BEGIN
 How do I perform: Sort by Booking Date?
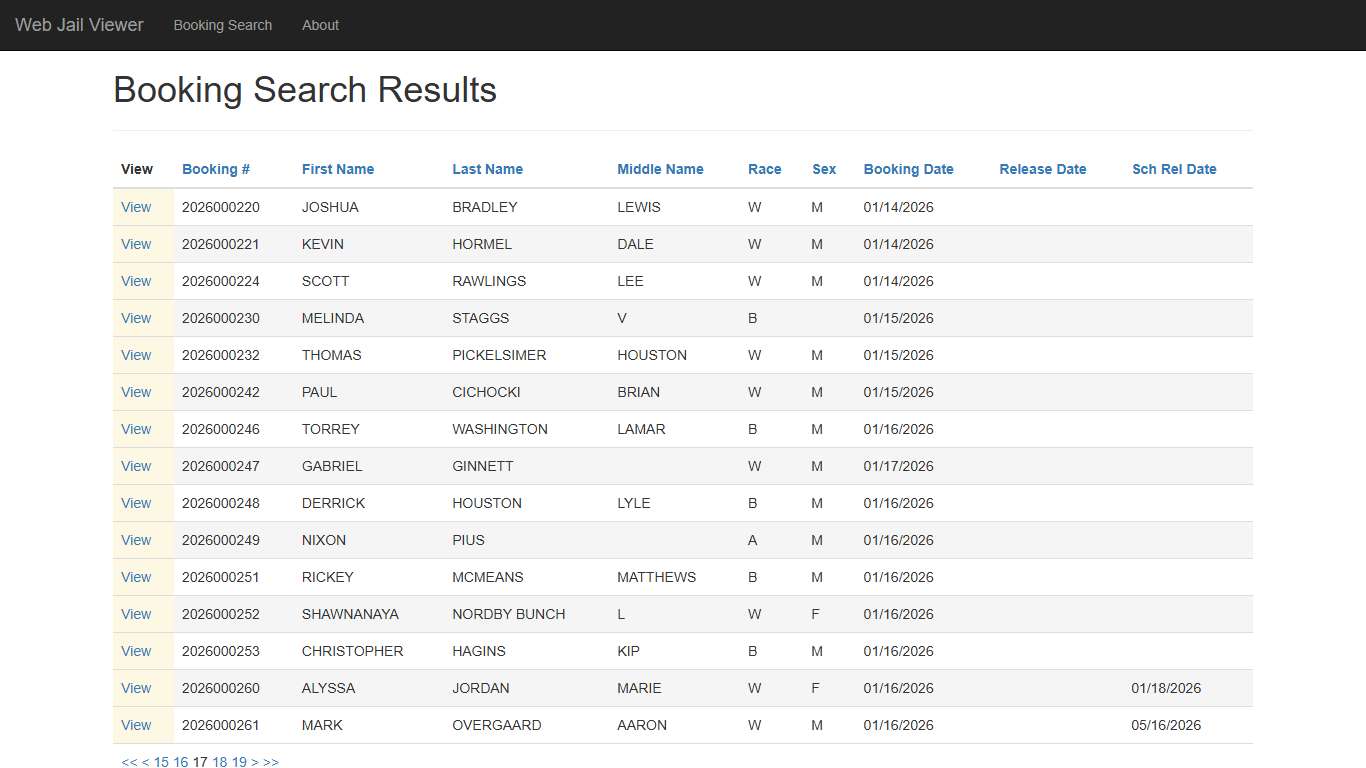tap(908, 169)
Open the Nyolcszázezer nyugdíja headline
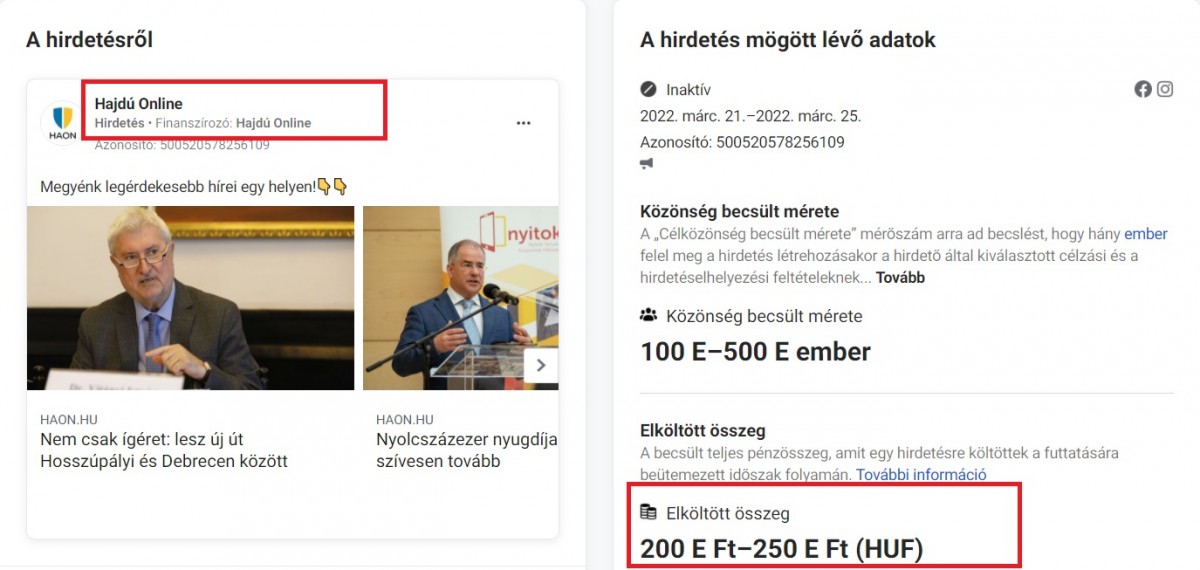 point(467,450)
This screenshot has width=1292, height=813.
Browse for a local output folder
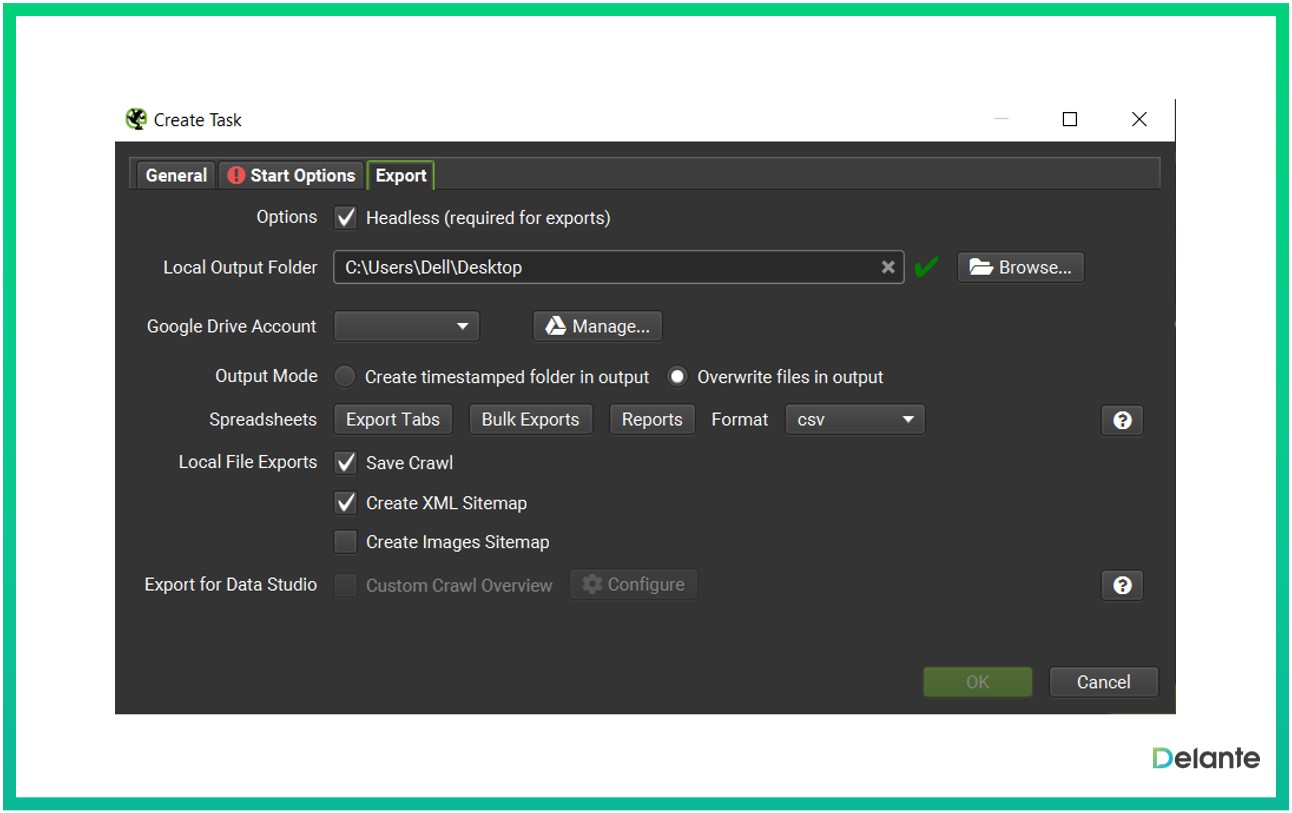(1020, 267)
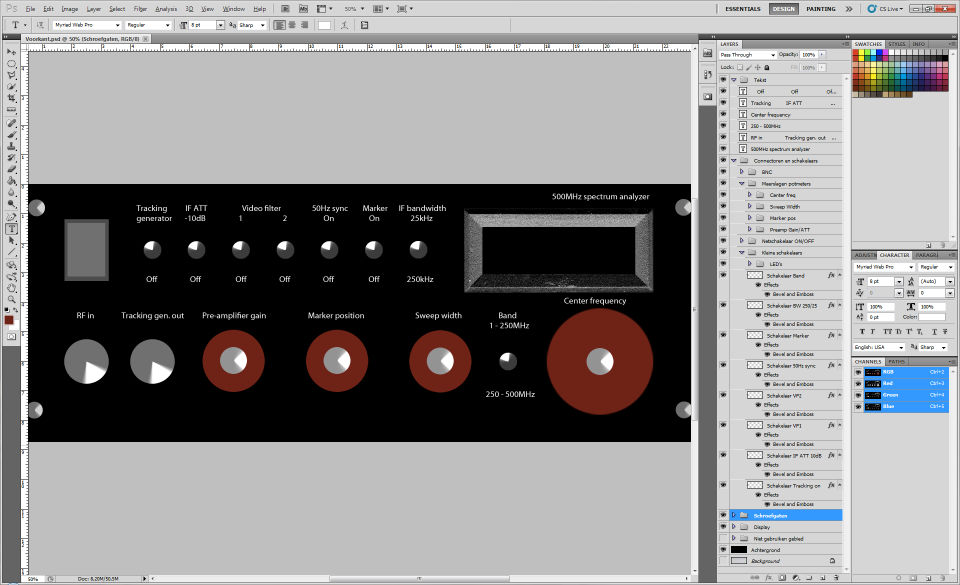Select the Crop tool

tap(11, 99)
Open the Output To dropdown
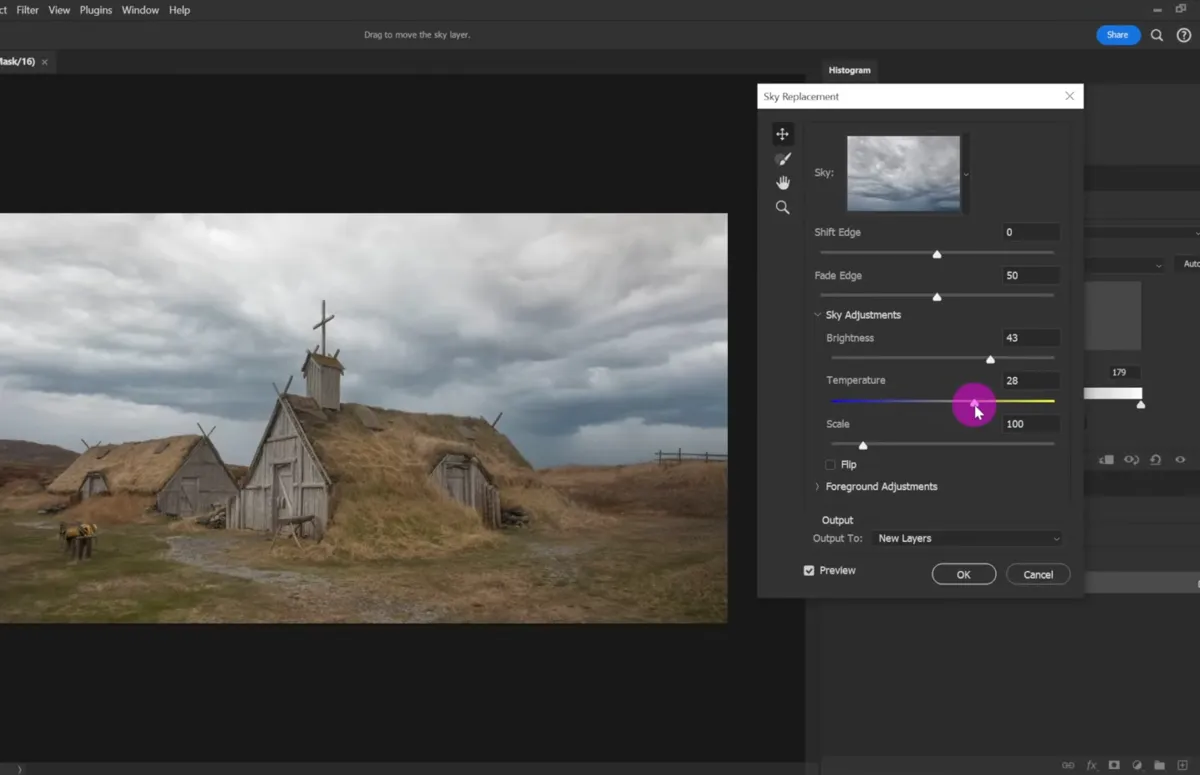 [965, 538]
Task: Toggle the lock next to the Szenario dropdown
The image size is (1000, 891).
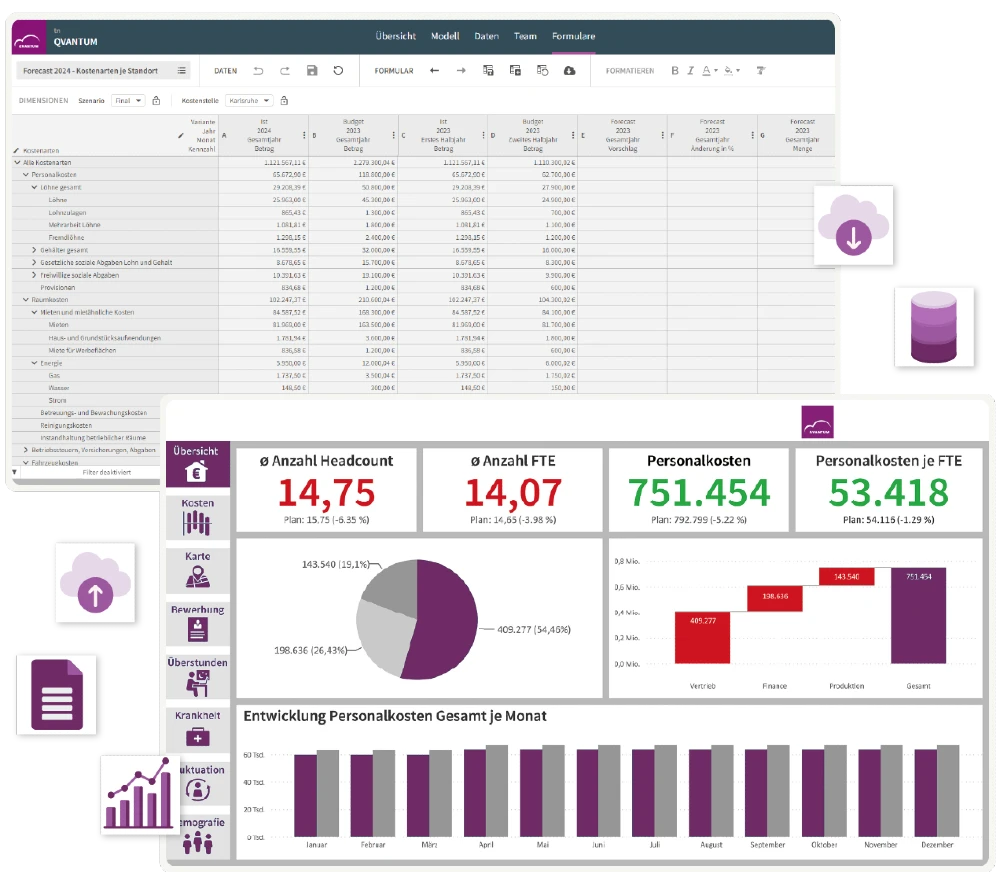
END
▶ **How to complete this task**: Transcribe the whole of the data exactly, minus any pictures.

▶ **Result**:
 How do I perform: Sort by Booking Date?
tap(908, 169)
Open the Nyolcszázezer nyugdíja headline
 point(467,450)
This screenshot has width=1292, height=813.
Browse for a local output folder
(1020, 267)
Select the Crop tool

tap(11, 99)
Open the Output To dropdown
 [965, 538]
Task: Toggle the lock next to the Szenario dropdown
The image size is (1000, 891).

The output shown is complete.